20 – Pelo menos duas vezes por ano, a comissão de cooperação social reúne em conjunto com os membros do Governo mais directamente responsáveis pelas áreas onde se situam os problemas sociais em aberto, tendo em vista:
a) A apreciação desses problemas, das perspectivas de solução e das propostas pendentes;
b) A assunção de compromissos;
c) A preparação de comunicações destinadas às entidades que integram a rede, às pessoas que vivem os problemas abordados e à população em geral.
21 – As autarquias locais terão a iniciativa de promover a criação dos conselhos locais de acção social e das comissões sociais de freguesia, sem prejuízo de ser suscitada por qualquer entidade susceptível de os integrar, que actue na respectiva área geográfica, nem das diligências previstas nas alíneas a) dos n.os 12 e 19.
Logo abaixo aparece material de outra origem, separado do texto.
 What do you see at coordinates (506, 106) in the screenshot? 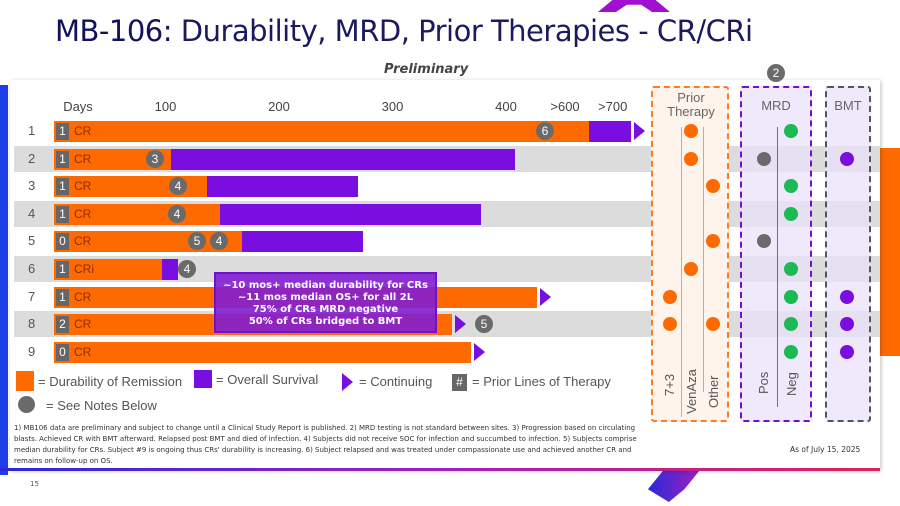
I see `x-tick-label: 400` at bounding box center [506, 106].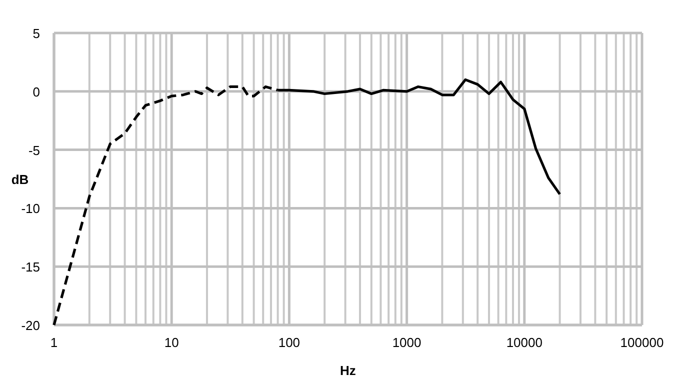 This screenshot has height=390, width=686. Describe the element at coordinates (289, 342) in the screenshot. I see `x-tick-label: 100` at that location.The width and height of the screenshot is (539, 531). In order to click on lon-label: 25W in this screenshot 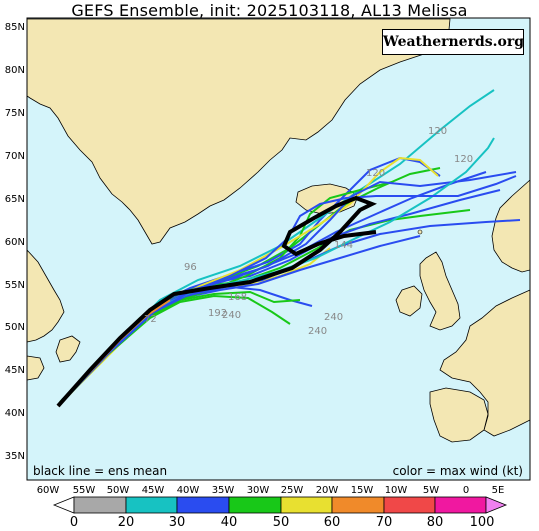, I will do `click(292, 490)`.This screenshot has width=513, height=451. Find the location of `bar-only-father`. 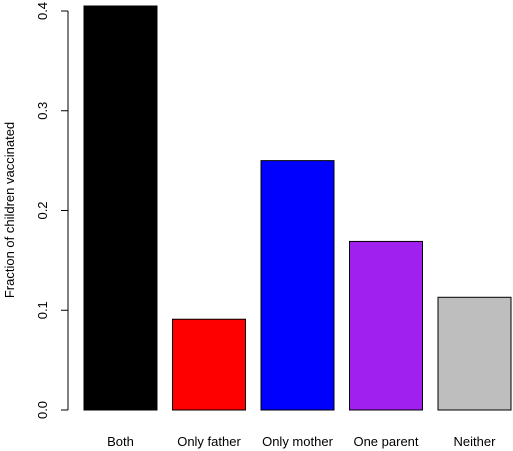

bar-only-father is located at coordinates (209, 364).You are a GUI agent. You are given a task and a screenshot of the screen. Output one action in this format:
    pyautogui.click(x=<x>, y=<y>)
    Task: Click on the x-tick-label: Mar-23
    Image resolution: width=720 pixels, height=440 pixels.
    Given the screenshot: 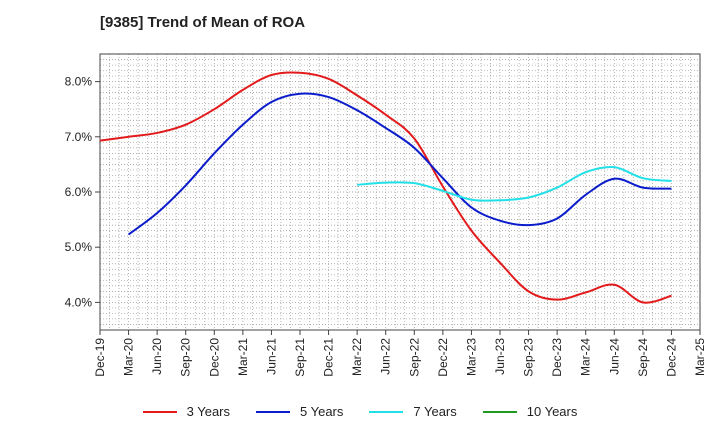 What is the action you would take?
    pyautogui.click(x=471, y=357)
    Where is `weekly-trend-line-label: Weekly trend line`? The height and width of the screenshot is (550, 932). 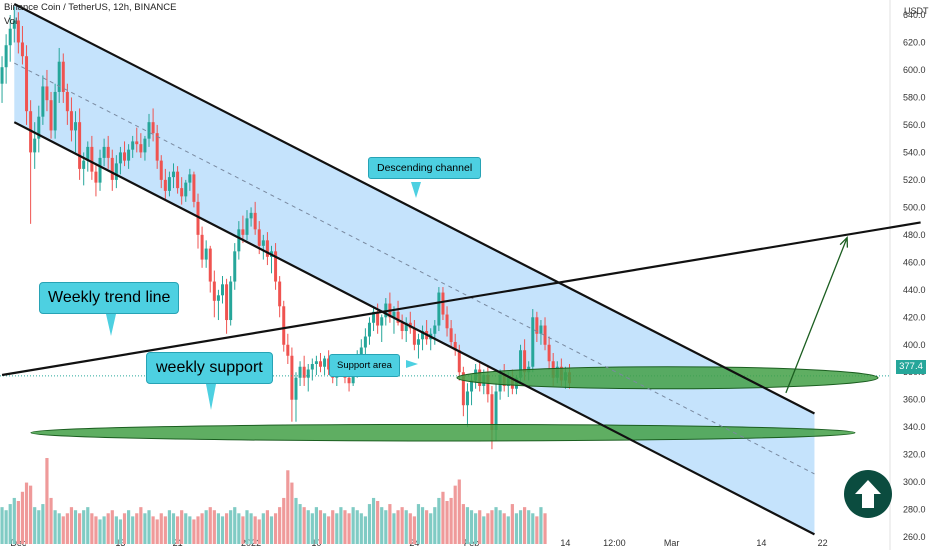 weekly-trend-line-label: Weekly trend line is located at coordinates (110, 298).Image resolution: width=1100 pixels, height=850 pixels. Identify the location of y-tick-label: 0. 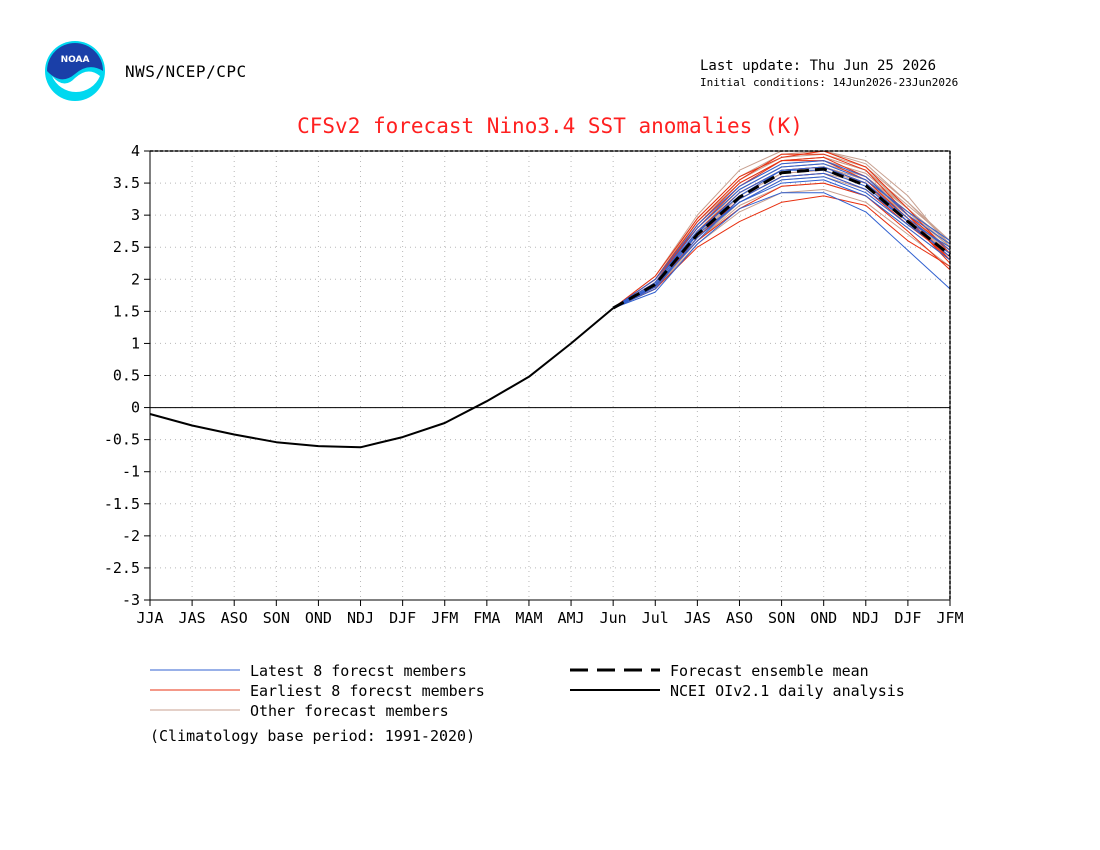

22 – A comissão de cooperação social bem como os conselhos e comissões referidos no número anterior elaboram e aprovam os seus regulamentos internos, nos moldes que tiverem por convenientes.
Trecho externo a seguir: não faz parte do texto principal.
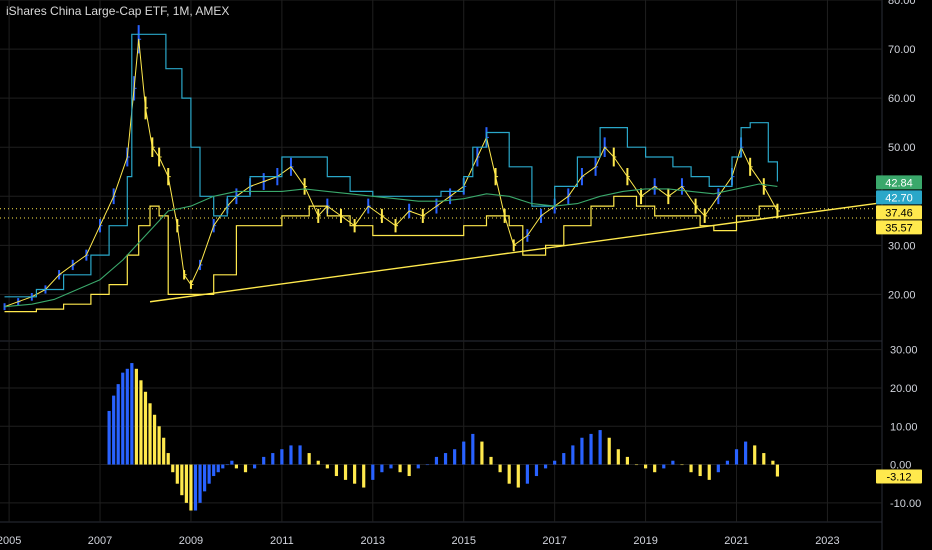 The height and width of the screenshot is (550, 932). What do you see at coordinates (904, 351) in the screenshot?
I see `hist-y-tick-label: 30.00` at bounding box center [904, 351]. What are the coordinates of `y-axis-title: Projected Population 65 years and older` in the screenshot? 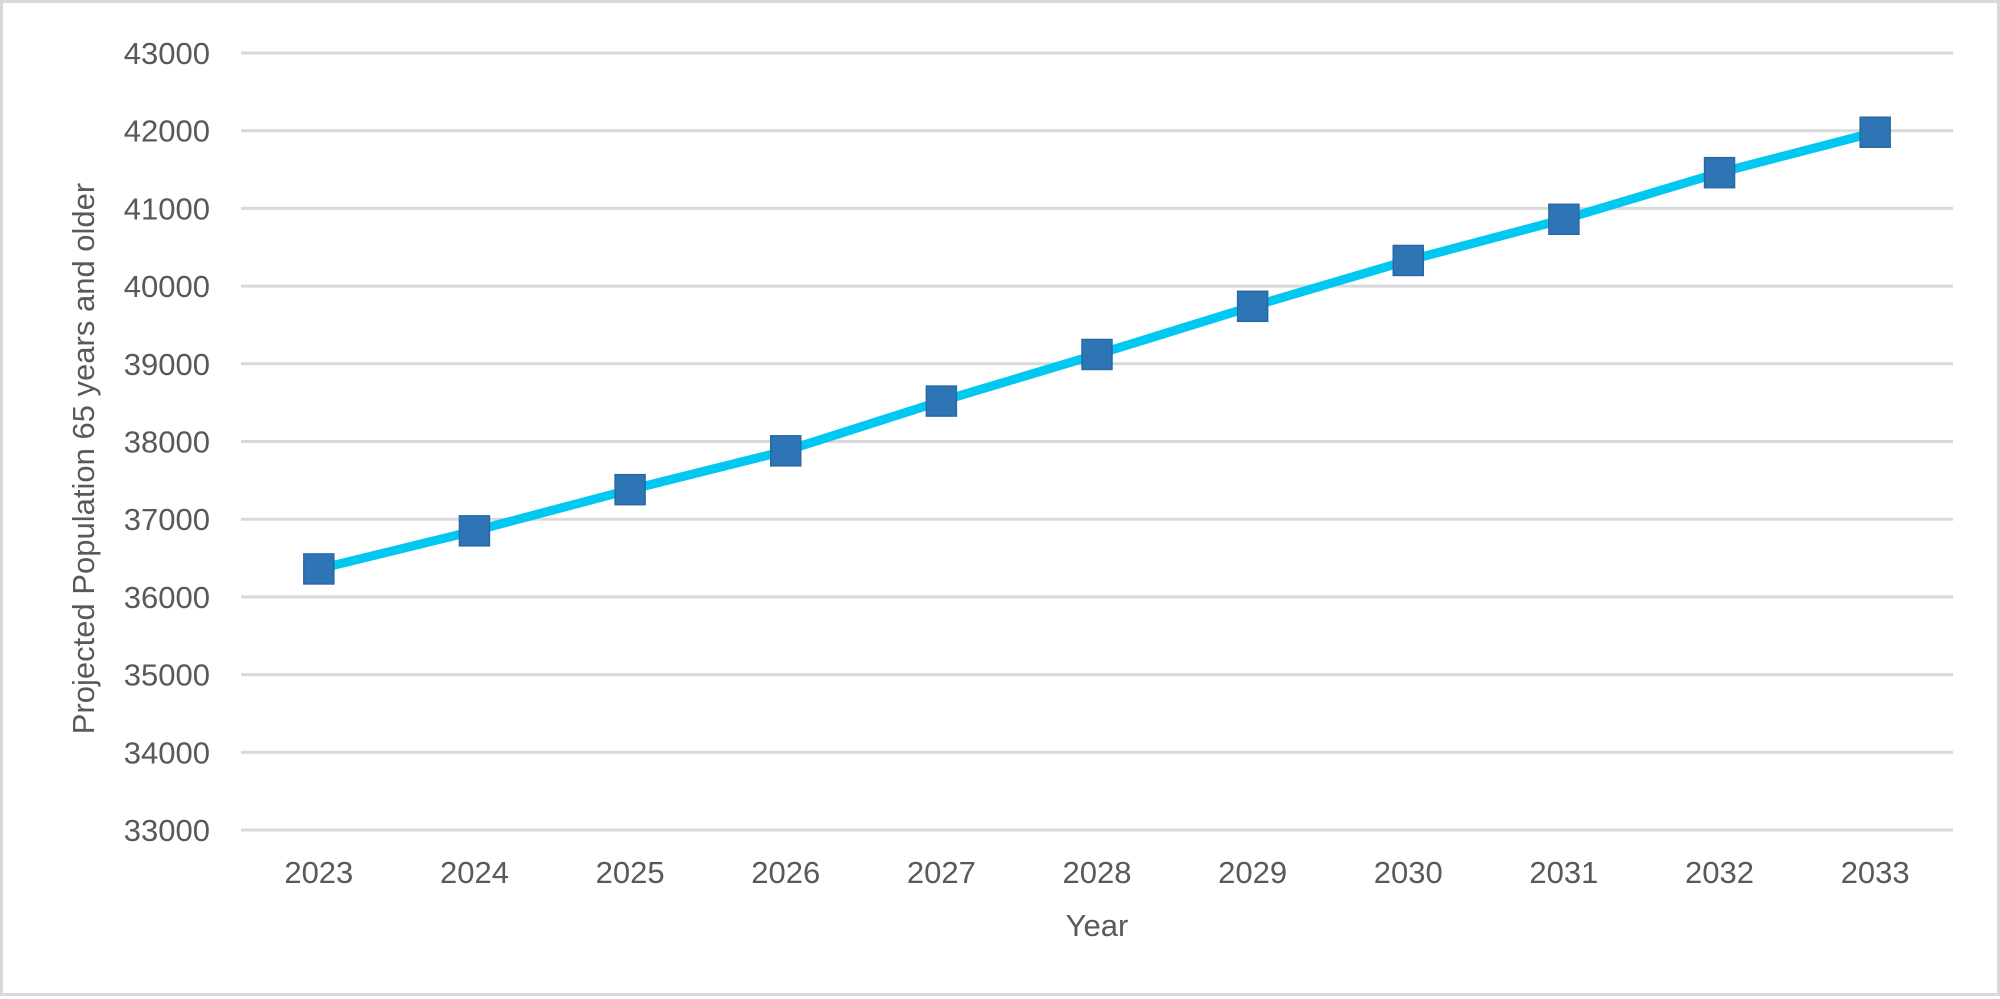 It's located at (84, 458).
23 – Os órgãos referidos no número anterior não constituirão duplicação de quaisquer outros, nomeadamente das comissões locais e da comissão nacional do rendimento mínimo garantido, sendo por isso recomendável que, no plano local e no nacional, sejam tomadas as providências de integração tidas por adequadas, e podendo vir a adoptar-se, mais tarde, orientações de carácter geral baseadas na experiência decorrida entretanto.
24 – Os órgãos referidos no n.º 21 tomarão as providências adequadas para a circulação de informação, incluindo a respeitante a decisões tomadas.
25 – As actuações desenvolvidas no âmbito da rede orientam-se pelos seguintes princípios:
a) Atribuição de prioridade às pessoas e grupos sociais atingidos pela pobreza ou exclusão social;
b) Participação das pessoas e grupos abrangidos e das populações em que se inserem;
c) Fomento e facilitação, nessas mesmas pessoas e grupos, do espírito e da prática da iniciativa;
d) Subsidiariedade activa, não transferindo para instâncias de âmbito mais amplo o que pode ser resolvido nas de âmbito mais reduzido e, por outro lado, não recusando a estas todo o apoio possível;
e) Parceria, cooperação e partilha de responsabilidades entre as várias entidades, públicas e privadas, envolvidas nos processos de diálogo e de procura de soluções;
f) Actuação nas manifestações e nas causas dos problemas detectados;
g) Conciliação e complementaridade entre o tratamento personalizado de cada situação, efectuado sobretudo nas instituições e grupos de acção social directa, e o tratamento da informação, estatística ou outra, que se torne necessário para efeitos de conhecimento geral e de adopção de medidas;
h) Integração das diferentes perspectivas dos problemas e vias de solução, articulando em particular as de índole social, de emprego-formação, de carácter económico e cultural;
i) Informação e transparência tão completas quanto possível;
j) Gratuitidade do serviço de participação nos órgãos referidos no n.º 21, sem prejuízo da compensação de despesas, cujo financiamento é assegurado pelas verbas da acção social.
26 – Mediante despacho do Ministro da Solidariedade e Segurança Social ou despacho conjunto, conforme as áreas a abranger, com os ministros da tutela, será regulamentada, após auscultação, a presente resolução, nomeadamente em matéria de formação de agentes e de recolha, tratamento e difusão de informação.

Presidência do Conselho de Ministros, 23 de Outubro de 1997. – O Primeiro-Ministro, António Manuel de Oliveira Guterres.